Keywords: Atrial fibrillation, miRNAs, expression profile of gene, cardiac myocyte, L-type Ca²⁺ channel

Introduction

Atrial fibrillation (AF) is the most common chronic sustained arrhythmia, of which the occurrence rate increases with age. A sample survey demonstrated that the prevalence of AF in Chinese adults was 0.77%, and in people over 80, the prevalence was 5%~15% [1,2]. AF can aggravate the heart failure, induce ventricular arrhythmia, and increase the risk of stroke and the rate of mortality or disability [3]. However, at present, the mechanism of AF is not fully understood, and the treatment approach is still limited. A lot of hypotheses have been raised to explain the mechanism of the occurrence and maintenance of AF, and the classical theories including multiple-wavelet hypothesis and atrial remodeling (AR) theory. The occurrence of multiple-wavelet was caused by the differences in effective refractive period (ERP) and atrial conduction velocity, which could result in the occurrence of AF. Atrial remodeling includes atrial electrical remodeling (AER) and atrial anatomical remodeling (AAR). AER indicates the shortening of atrial action potential duration (APD), ERP and the decrease of atrial conduction velocity. Changes in structure, function and characteristic of atrial ion channels are thought to be the pivotal mechanism of AER. There are several kinds of Ca²⁺ channels in atrial tissue, in which L-type Ca²⁺ channel plays an important role in regulating the rhythm of atrial and the change in atrial APD [4]. Intracellular calcium overload is regarded as a trigger of atrial remodeling. During the course of AF, calcium overload in atrial myocyte can increase the L-type voltage-dependent calcium channel current (Ica-L), elevate the plateau of action potential (AP), contribute to the intracellular calcium overload, and shorten the wavelength of atrial signal conduction, which can form a vicious circle and result in the occurrence of AF. Atrial fibrosis and the apoptosis of atrial myocytes can contribute to the atrial enlargement, which suggests the occurrence of AER. Conversely, AER can also sustain the progression of AF.

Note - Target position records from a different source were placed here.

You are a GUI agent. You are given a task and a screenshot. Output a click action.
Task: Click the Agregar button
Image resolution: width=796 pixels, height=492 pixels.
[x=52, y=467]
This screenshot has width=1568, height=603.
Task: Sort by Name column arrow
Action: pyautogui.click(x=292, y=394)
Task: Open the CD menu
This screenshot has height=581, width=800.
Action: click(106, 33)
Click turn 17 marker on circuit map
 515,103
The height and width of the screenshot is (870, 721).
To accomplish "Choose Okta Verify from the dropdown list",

MicroRNAs (miRNAs), a kind of endogenous small non-protein-coding RNA, contain 22 nucleotides or so. The expression of target gene is inhibited by the combination of miRNAs and the 3’-untranslated region (3’-UTR) of target RNA, which performs in an incompletely complementary manner [5]. Previous studies reported that AR was partly regulated by miRNAs and some kinds of miRNAs were associated with the regulation of the expression of Ca²⁺ channel gene. However, few researches have been conducted to study the circulating miRNAs in AF patients [6] and further studies are still necessary. In our study, in order to supply more details about the correlation between miRNAs and AF, we analyzed the changes of the expression profiles in AF patients and the effect of AF-related circulating miRNAs on the Ca²⁺ channels.

Subjects and methods

Subjects

During May. 2011 to Apr. 2013, we conducted a cardiovascular survey about the occurrence and risk factors of AF in Chongming County. A total of 18 communities were randomly selected, and necessary information was obtained from local residents whose ages were over 20 years old. A total of 122 AF patients (67 men, 55 women) included 31 paroxysmal AF and 91 persistent AF (including permanent AF) were assigned into observation group. Another 112 non-AF people (67 men, 55 women) were assigned into control group. Patients in both groups were Han nationality and had no kinships between each other. All of them were 1:1 matched according to their age, sex, race, smoking history, urate, CRP, district and concomitant diseases (diabetes, hypertension, coronary heart disease, valve disease) etc.

Experiment animals

A total of 300 SD rats were obtained from shanghai experimental animal center.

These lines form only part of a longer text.